* EXERCISE DESCRIPTION *
Each line of the records below that holds "pixels" should be copied out.

----------

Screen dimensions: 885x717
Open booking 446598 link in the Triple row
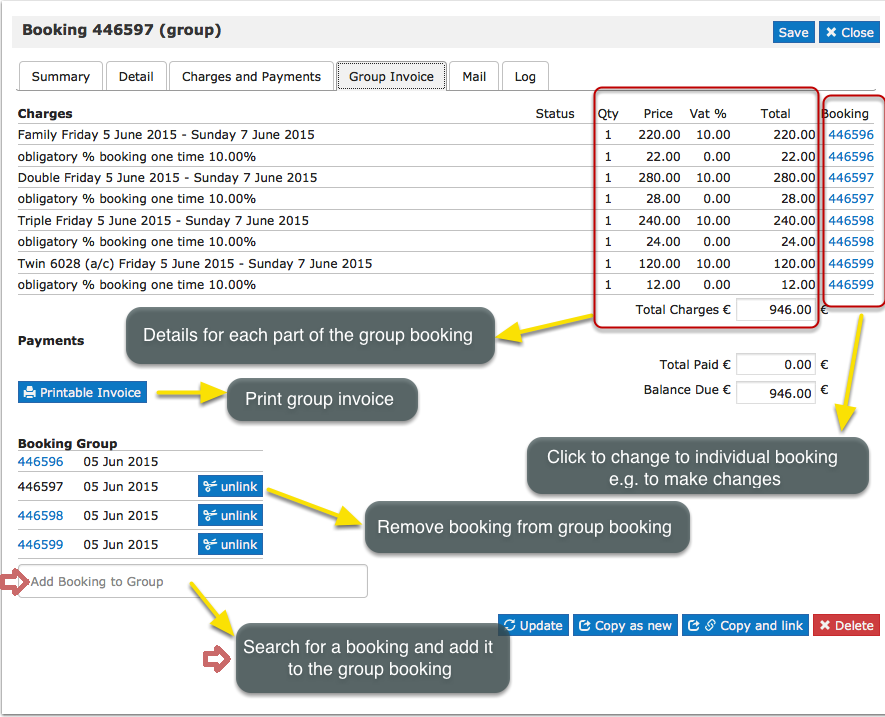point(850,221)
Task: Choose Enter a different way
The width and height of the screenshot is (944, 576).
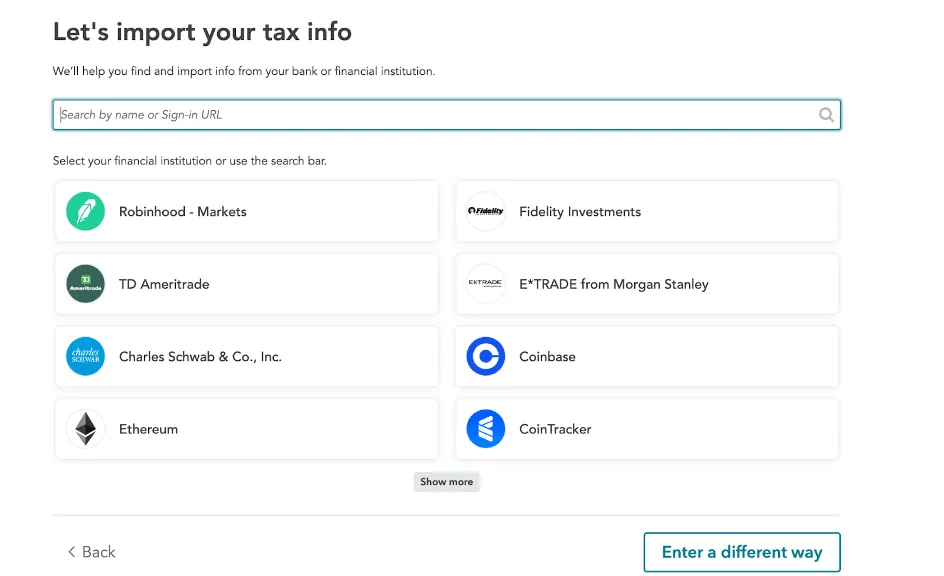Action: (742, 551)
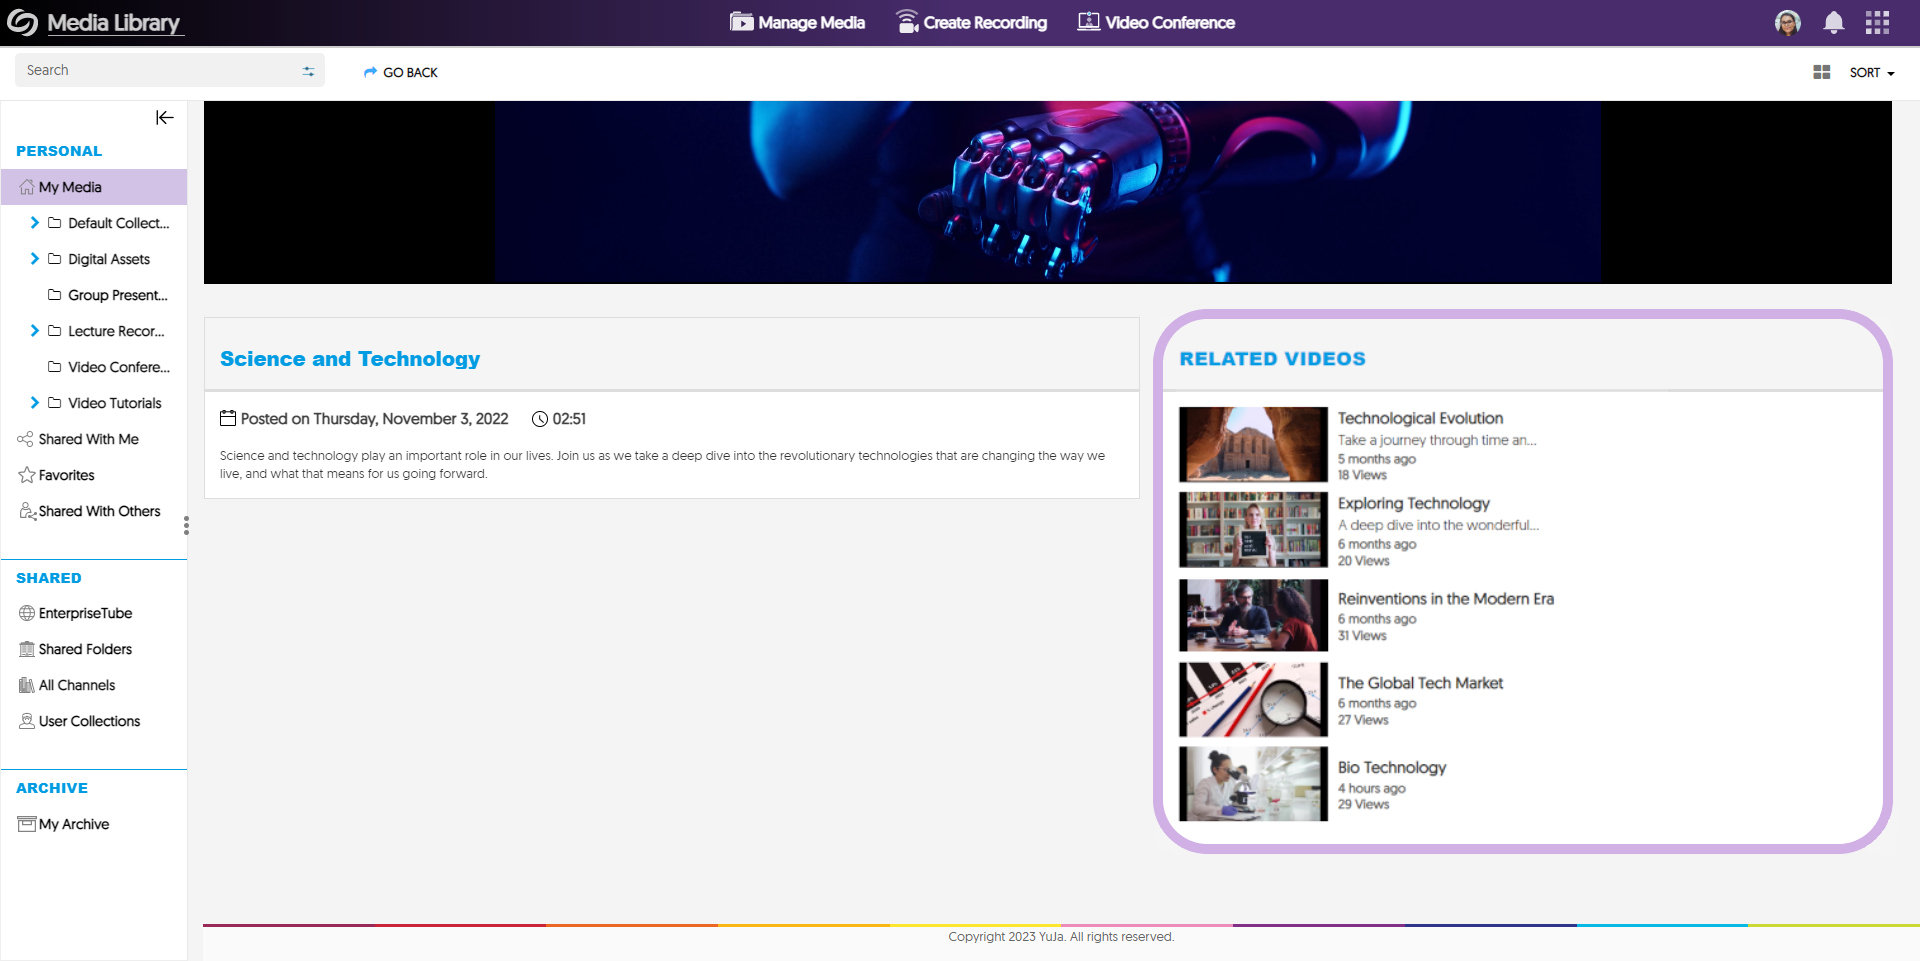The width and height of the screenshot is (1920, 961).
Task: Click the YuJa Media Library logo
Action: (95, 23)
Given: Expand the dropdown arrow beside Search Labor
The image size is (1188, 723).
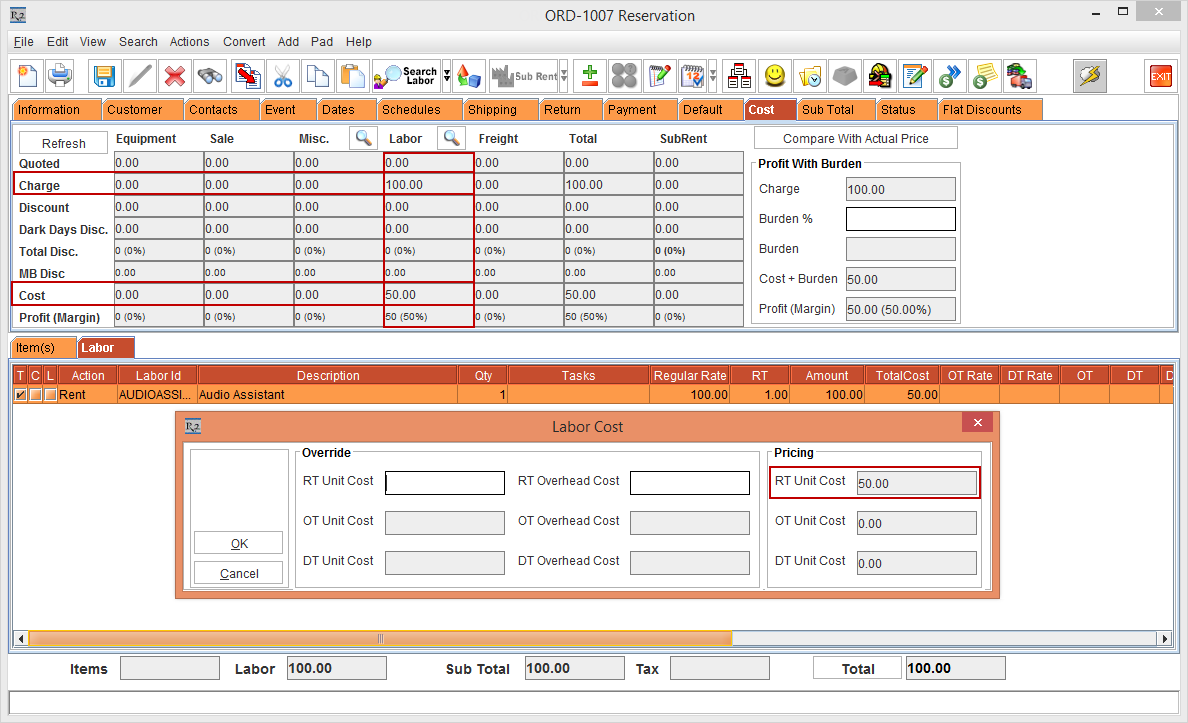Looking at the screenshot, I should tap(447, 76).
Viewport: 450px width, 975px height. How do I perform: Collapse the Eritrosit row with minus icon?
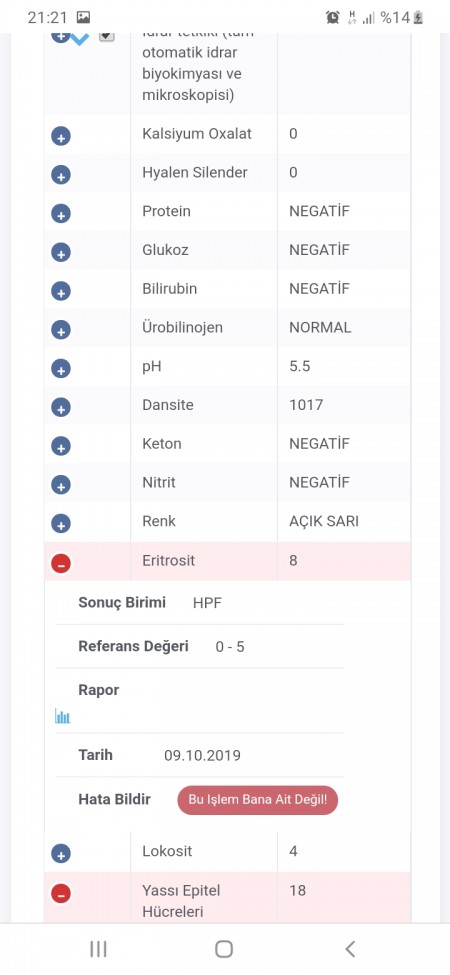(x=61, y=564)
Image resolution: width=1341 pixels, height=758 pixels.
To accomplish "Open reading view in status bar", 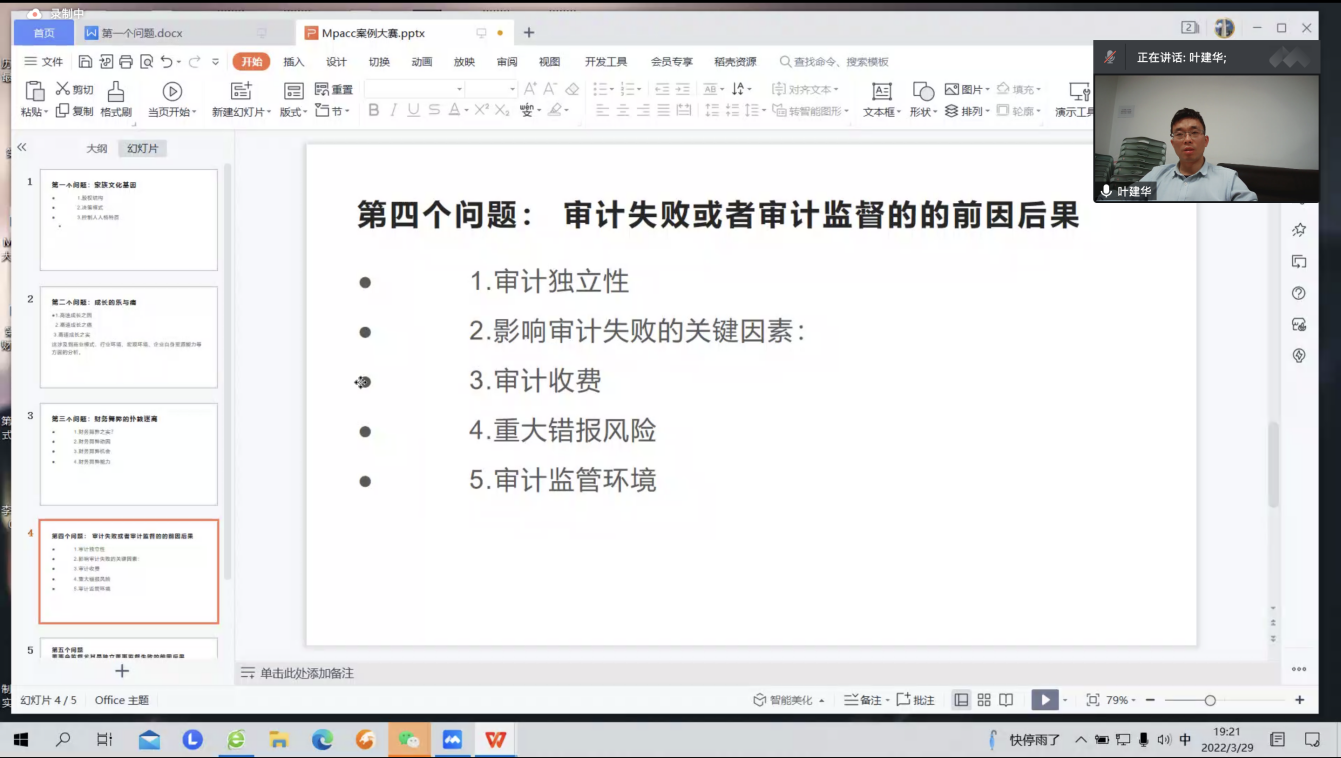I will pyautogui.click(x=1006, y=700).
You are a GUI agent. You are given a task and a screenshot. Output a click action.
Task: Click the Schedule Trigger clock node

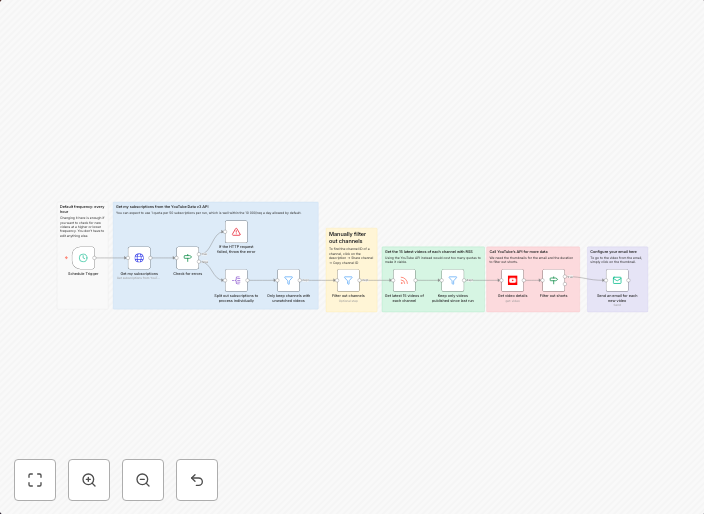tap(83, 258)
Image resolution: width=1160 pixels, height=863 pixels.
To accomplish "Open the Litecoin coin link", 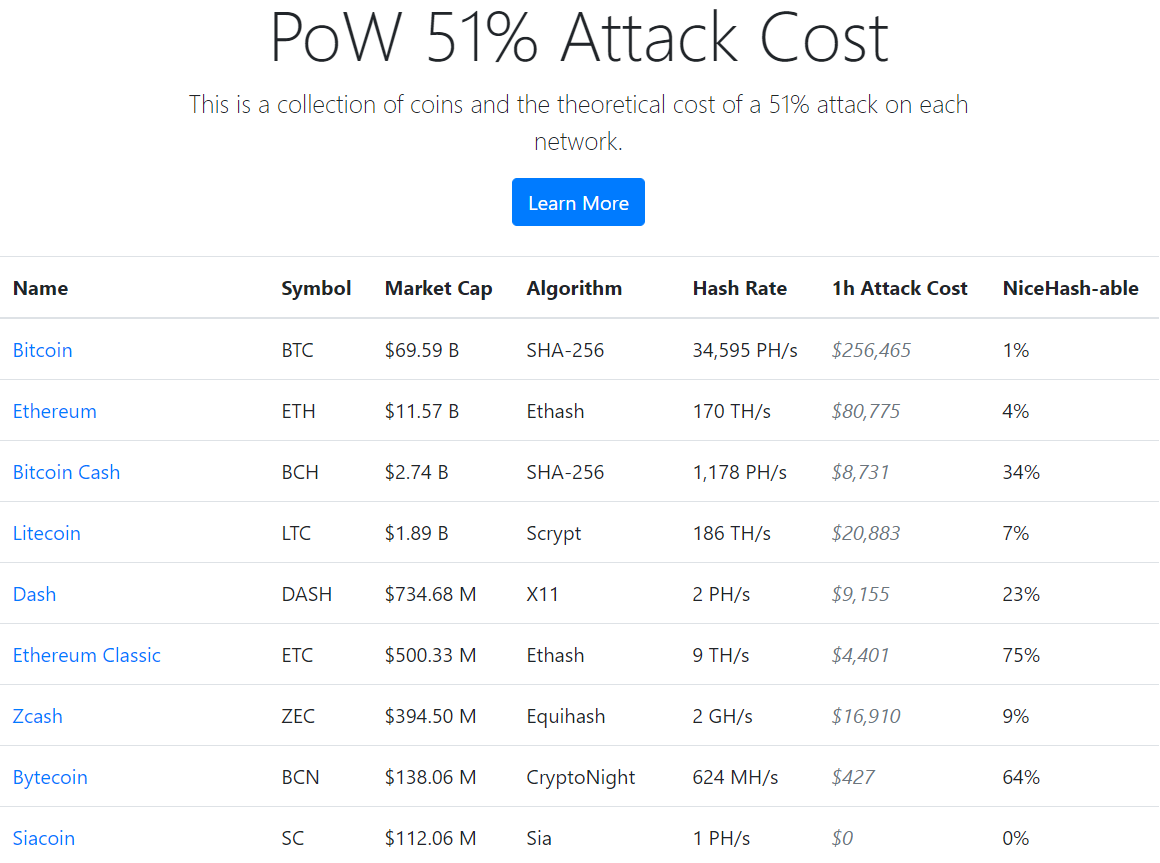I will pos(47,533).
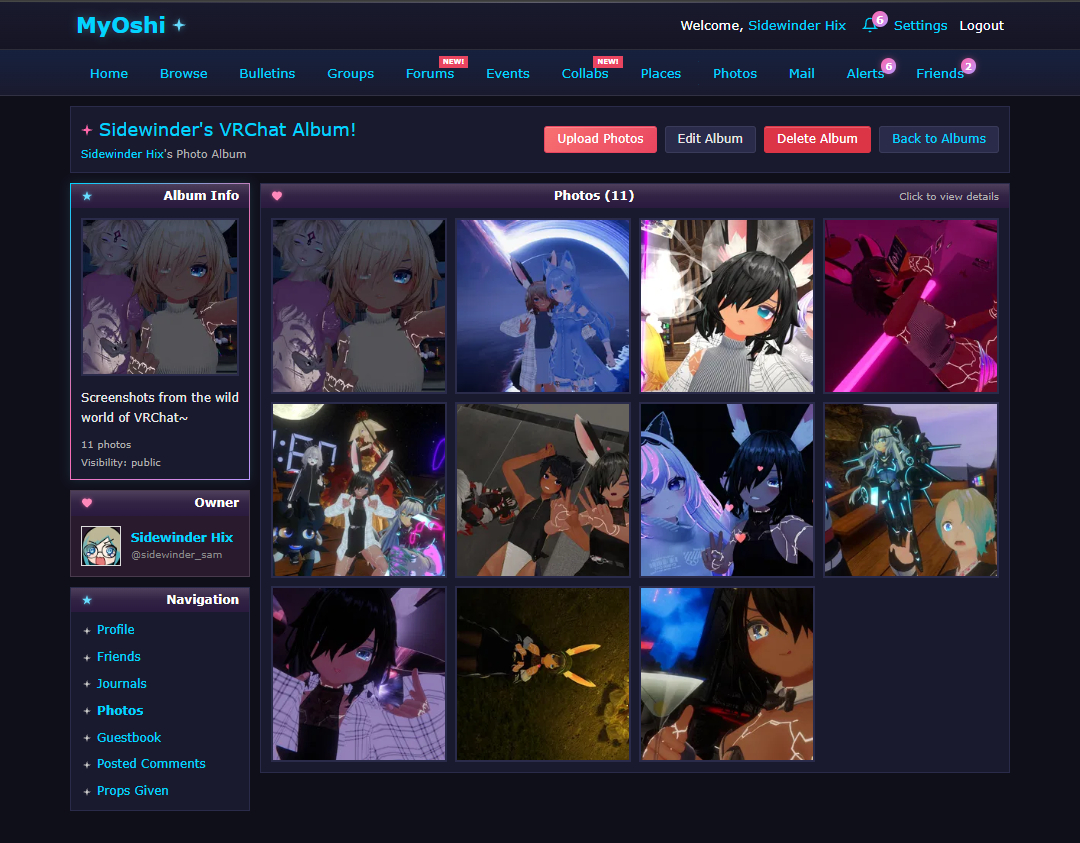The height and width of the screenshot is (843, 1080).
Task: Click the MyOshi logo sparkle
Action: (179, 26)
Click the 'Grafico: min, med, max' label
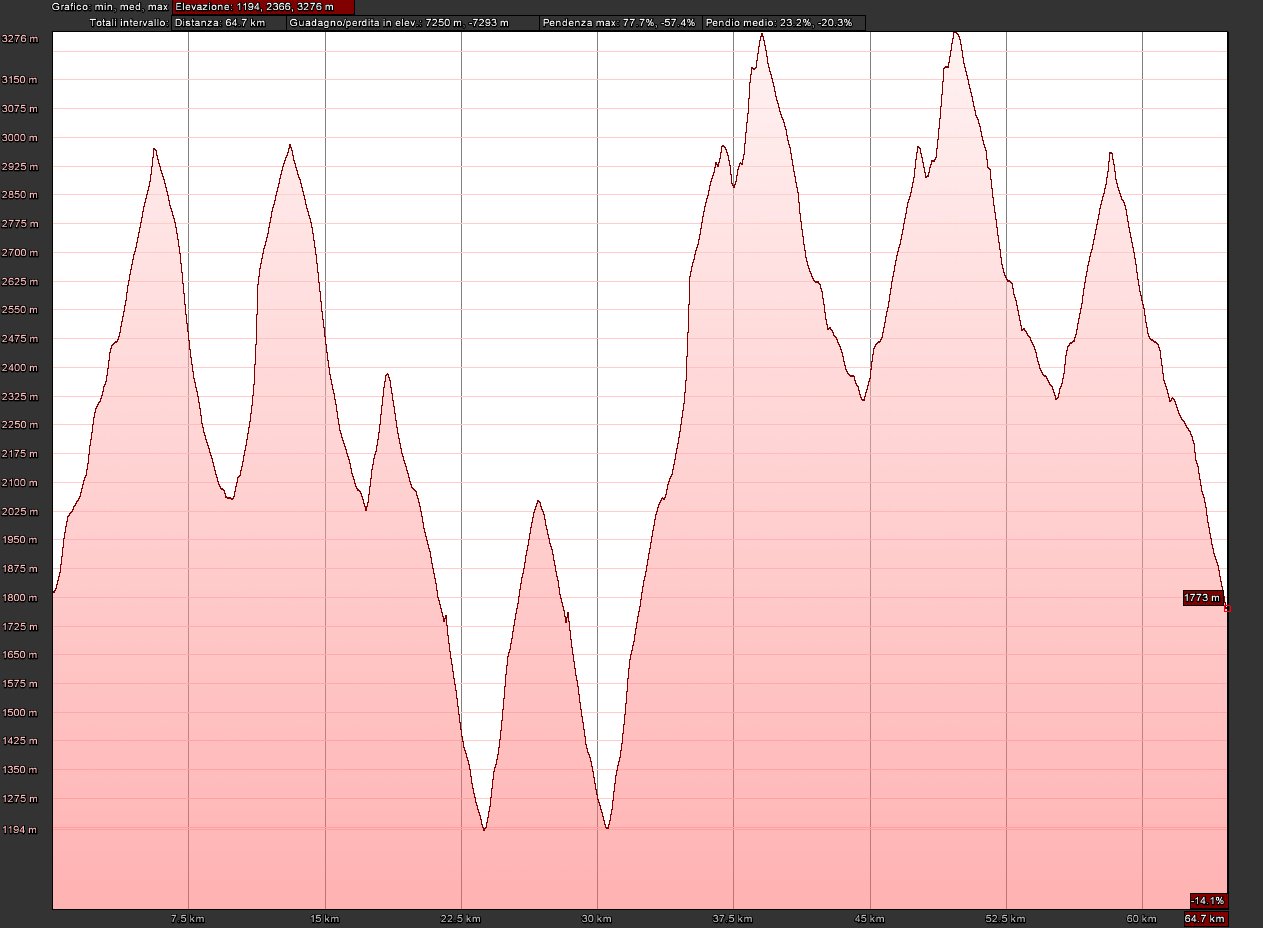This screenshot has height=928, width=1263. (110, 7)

----------

* YOUR SOLUTION *
Image resolution: width=1341 pixels, height=758 pixels.
Image resolution: width=1160 pixels, height=863 pixels.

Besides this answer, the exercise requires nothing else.